__TRAVAIL DEMANDÉ__:
Relevez chaque ligne des items qui contient le mot « Click », en tenant compte de la casse.

======== ITEMS FOURNIS

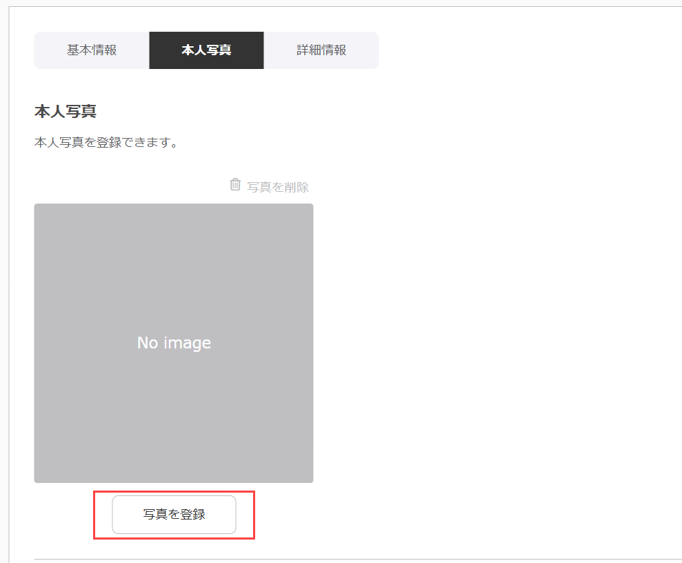The width and height of the screenshot is (682, 563).
Task: Click the 写真を登録 button
Action: (174, 514)
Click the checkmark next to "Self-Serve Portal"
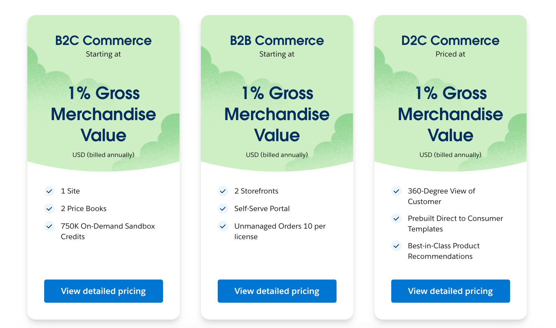The width and height of the screenshot is (556, 328). tap(223, 209)
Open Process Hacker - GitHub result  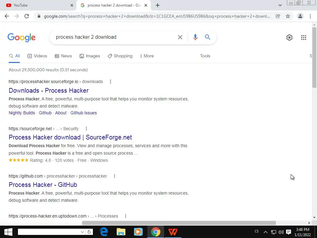point(43,185)
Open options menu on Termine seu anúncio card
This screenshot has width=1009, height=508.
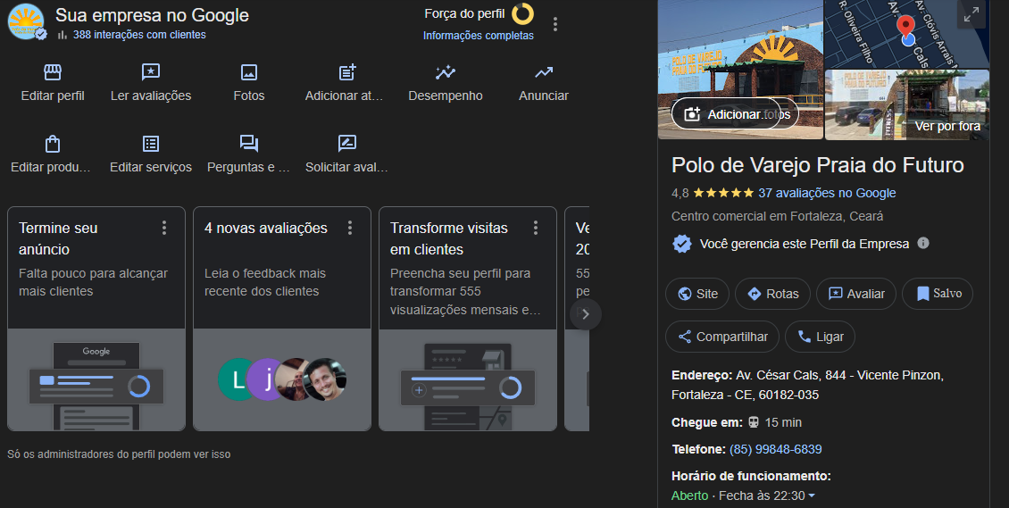pos(164,229)
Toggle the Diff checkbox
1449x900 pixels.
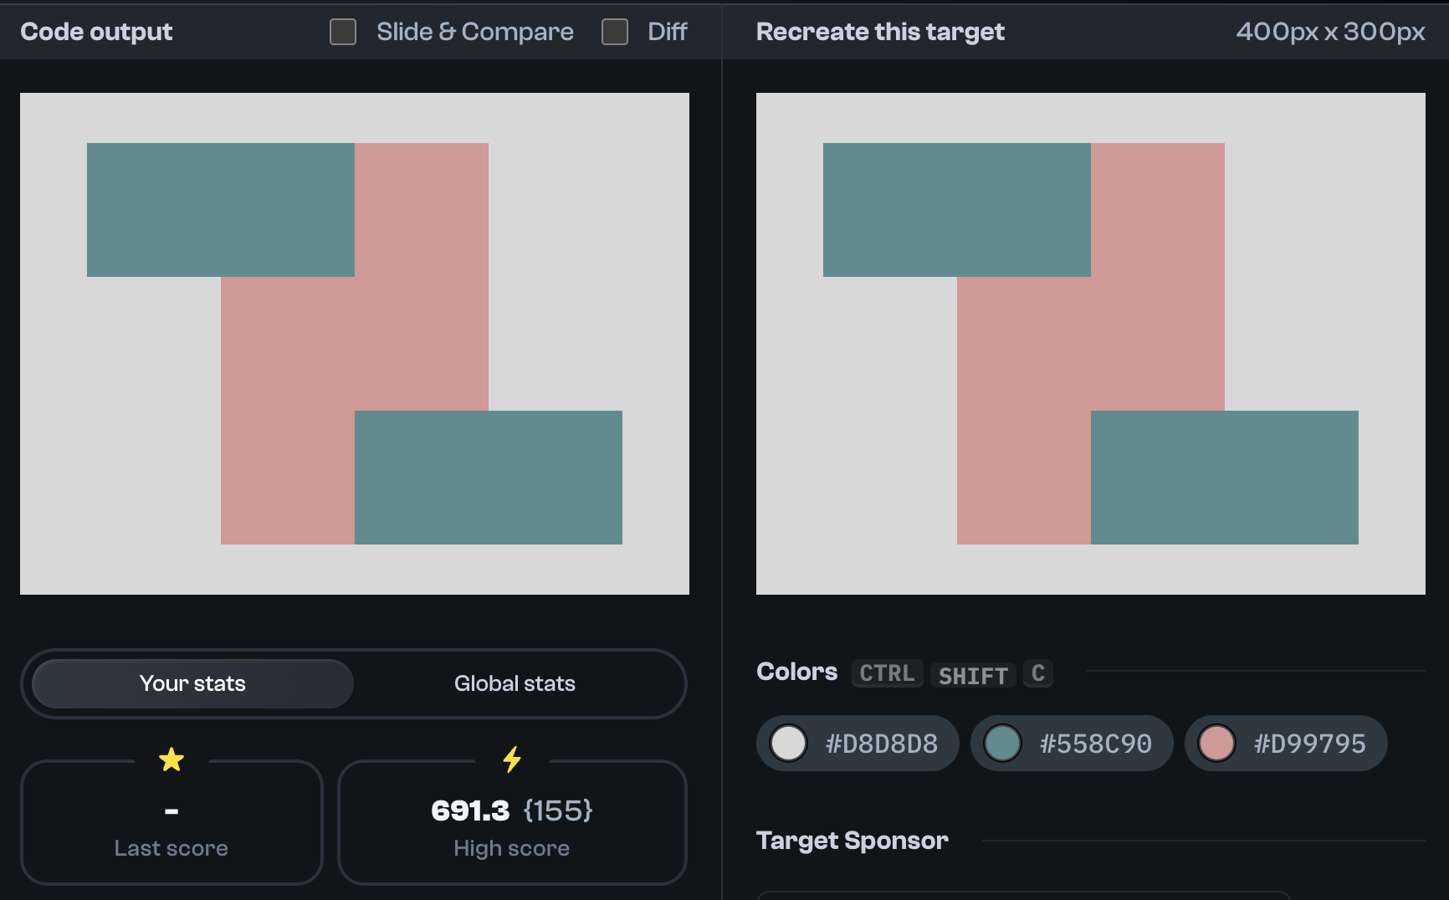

================

__RÉPONSE RÉDIGÉE__:
Task: Click the 写真を登録 button
Click the checkmark next to "Self-Serve Portal"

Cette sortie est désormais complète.